Executive director Jonny Keeling said framing the series according to continental change gave the filmmakers the chance to explain how animals have adapted to changing environments over millions of years. It also revealed how those adaptations have become stressed during a single human lifetime due to mankind’s actions. “We are rewriting the rules,” Keeling said.
In a nod to current events, the series scrambled its lineup to start with the Australia episode in the wake of devastating fires there. The show will also inform viewers how they can support relief efforts.
Hunter, who worked on the original “Planet Earth” some 14 years ago, noted that it contained no mention of conservation. “We can’t get away with not bringing that into the story now. We can’t pretend that the world is pristine jungles, mountains and forests any more,” he said.
The trick now is to find a way to weave in proof of human-created consequences without being preachy. “It’s finding that deft touch. We’ve got to still keep people’s awe and wonder about the natural world but find a way to wake them up as well,” Hunter said.
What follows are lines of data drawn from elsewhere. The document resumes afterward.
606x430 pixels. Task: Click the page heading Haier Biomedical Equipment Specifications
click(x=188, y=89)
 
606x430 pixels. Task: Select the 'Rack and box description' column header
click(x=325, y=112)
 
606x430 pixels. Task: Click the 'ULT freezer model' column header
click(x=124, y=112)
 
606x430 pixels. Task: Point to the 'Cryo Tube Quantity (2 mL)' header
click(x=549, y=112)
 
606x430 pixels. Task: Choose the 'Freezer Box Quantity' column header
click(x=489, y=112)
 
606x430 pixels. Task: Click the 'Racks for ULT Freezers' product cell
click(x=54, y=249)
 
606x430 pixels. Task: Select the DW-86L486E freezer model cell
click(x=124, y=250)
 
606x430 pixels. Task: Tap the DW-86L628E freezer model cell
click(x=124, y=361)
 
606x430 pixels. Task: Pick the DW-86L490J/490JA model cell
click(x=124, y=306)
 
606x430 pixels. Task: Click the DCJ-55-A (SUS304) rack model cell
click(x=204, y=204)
The series is bursting with fascinating animal behaviour, from male river chubs in Tennessee who carefully build nests of rocks for their mates to the jumping spiders of Australia whose mating ritual is as theatrical as a Broadway show. We see wolves on the hunt in Italy, fireflies exploding into light in a North American forest and wild hamsters living in a Vienna graveyard.
One welcome shift is allowing more context for the predators. In so many previous nature documentaries, cute antelope or gazelles are cruelly stalked and felled by heartless carnivores. In the new series, we see a dingo female chase and capture a cute kangaroo, but soon learn that she’s a mother to a clutch of pups and, like the puma, if she hadn’t killed there would be nothing to feed her young.
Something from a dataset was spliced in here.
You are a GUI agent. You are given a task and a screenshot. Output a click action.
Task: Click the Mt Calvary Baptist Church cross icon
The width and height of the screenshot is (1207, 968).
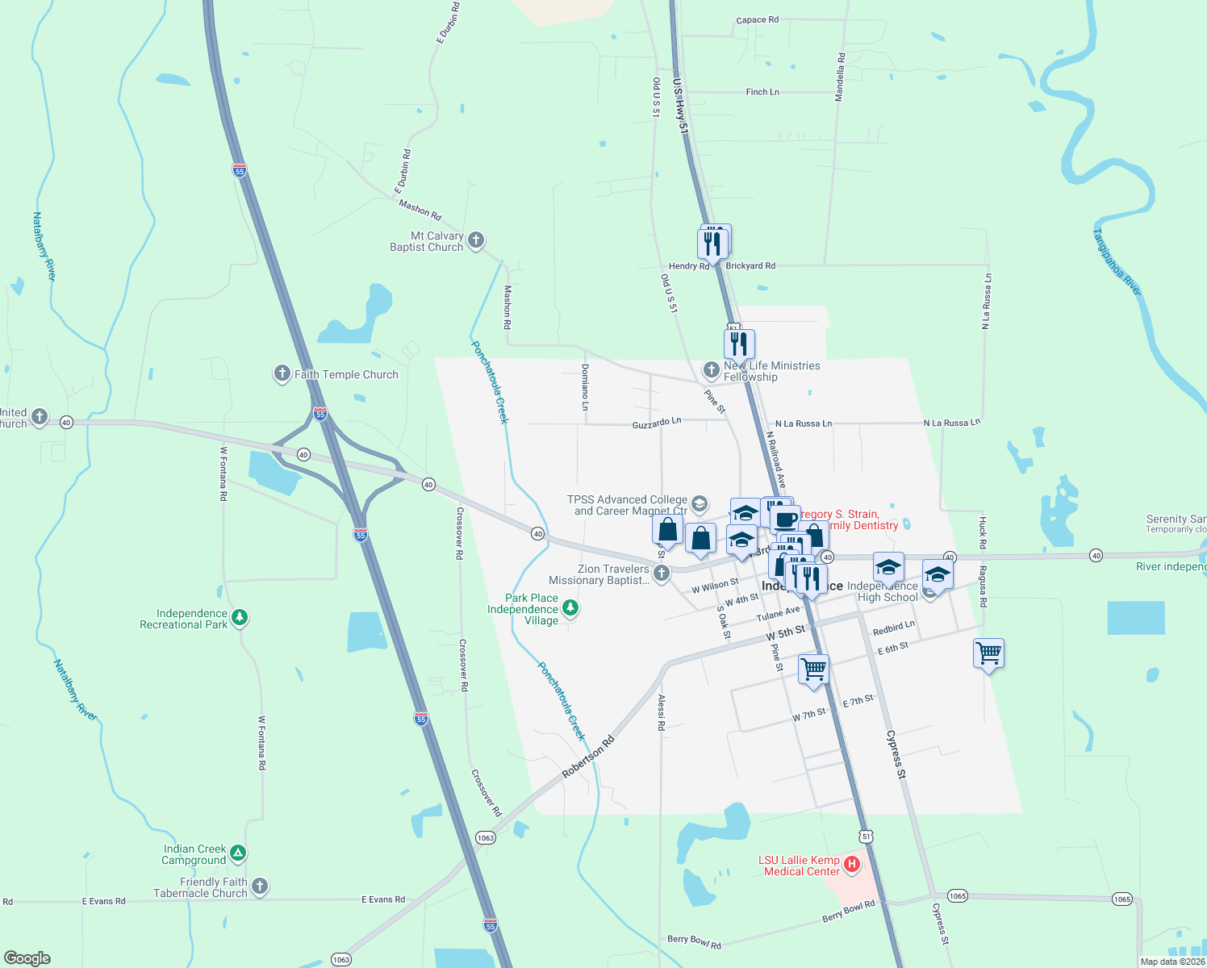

“It’s very easy to vilify the predators,” said Keeling, who was part of the team that captured the dingo attack and spoke with deep respect for the mother’s determination. “It was a conscious decision to make sure people see the full side of it.”
Throughout is Attenborough’s calm, hushed voice, playful when it needs to be (“Lunch today will have to be take-away,” he says about black bear cubs chased away by a male) or unsentimentally resigned (“The time has come to strike,” he notes as sharks close in for the kill.)
The filmmakers embraced the latest in technology, including cameras with high frame rates and better light sensitivity. Some sequences were shot with 8K cameras, used time-lapse photography or employed new thermal-imaging cameras. But those developments seem almost incremental in comparison with the introduction of a game-changer among documentary makers: Drones.
The latest drones can fly further and hover quietly in the air for hours, allowing filmmakers many more advantages over expensive and loud helicopters. One breathtaking sequence in Canada captured polar bears hunting a pod of beluga whales — something only possible to film properly by using drones.
“Being able to get a drone up in the air and see what happens really allows you to film things that weren’t possible before,” said Napper. “There were stories out there which we just couldn’t tell before, which now we can. That’s exciting.”
But all the dazzling tech is no substitute for the patient waiting game that only sometimes is rewarded with a glimpse of a coy creature. In Australia, two cameramen spent weeks hiding outside remote dens to capture on film a Tasmanian devil, which turns out to be nothing like the one portrayed in cartoons by Looney Tunes.
“The Tasmanian devil in the cartoons runs around during in the day being crazy, but actually Tasmanian devils are mostly nocturnal and they’re shy,” said Napper. “You have to be very, very quiet. You have to make sure you don’t smell too much because they don’t like smell at all.”